The one major unresolved issue is prescriptions for controlled substances. The federal Drug Enforcement Administration continues to prohibit the use of e-prescribing for controlled substances. In December 2007, however, the DEA told the Senate Judiciary Committee that, "With proper controls, DEA believes the risk of diversion can actually be reduced through the use of electronic prescriptions. Among the essential elements of an envisioned system are the assurances that only DEA registrants electronically sign and authorize controlled substance prescriptions and that the prescription record cannot be altered without the alteration being detectable." The DEA plans to issue regulations that will detail the requirements for systems that will be permitted to handle e-prescriptions.
Organizations and Web Sites
SureScripts and RxHub: The leading e-prescription intermediaries, providing networks enabling e-prescription transactions and decision support.
The Center for Improving Medication Management: An organization dedicated to advancing the user of technology throughout the medication management process. They also sponsor the separate Web site GetRxConnected.com, providing an online ePrescribing readiness assessment tool.
Florida e-Prescribe Clearinghouse: A state-supported Web site supplying oceans of information to promote adoption of electronic prescribing.
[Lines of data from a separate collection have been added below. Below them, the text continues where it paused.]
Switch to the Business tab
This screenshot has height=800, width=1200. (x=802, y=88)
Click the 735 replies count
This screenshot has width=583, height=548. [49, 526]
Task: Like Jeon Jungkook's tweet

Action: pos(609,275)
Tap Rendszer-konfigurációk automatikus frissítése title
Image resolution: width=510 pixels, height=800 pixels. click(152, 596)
ePrescribeFlorida.com: A leading statewide e-prescribing collaborative. The educational materials from their first summit are available free online.
eRxCollaborative.org: A Massachusetts e-prescribing initiative.
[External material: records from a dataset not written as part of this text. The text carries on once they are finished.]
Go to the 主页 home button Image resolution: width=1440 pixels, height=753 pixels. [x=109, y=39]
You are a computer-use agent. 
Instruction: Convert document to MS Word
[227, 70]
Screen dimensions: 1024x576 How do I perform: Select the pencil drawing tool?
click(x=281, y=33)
eHealth Initiative: A national organization promoting and supporting the adoption of health IT and health information exchange.
HIMSS: The Health Information Management and Systems Society, a national membership organization focused on optimizing the use of information and management systems in healthcare.
NEPSI: The National ePrescribing Patient Safety Initiative (NEPSI) is collaborating with technology vendor Allscripts and a variety of regional partners to distribute free e-Prescribing software, eRx NowTM.
eRx Books and Journals
In addition to the websites listed above and the documents included to the right, there are also a few key books and journals that are especially helpful when considering implementing e-prescribing in your practice.
Electronic Prescribing for the Medical Practice: Everything You Wanted to Know But Were Afraid to Ask
By Patricia L. Hale
This is a 2007 book about e-prescribing, covering legal issues, data standards, system selection, implementation, and the future of e-prescribing. Available from HIMSS Publications.
Scholarly articles on e-prescribing can be found in the Journal of the American Medical Association (emphasis on the underlying technology) or Health Affairs (emphasis on relevant policy).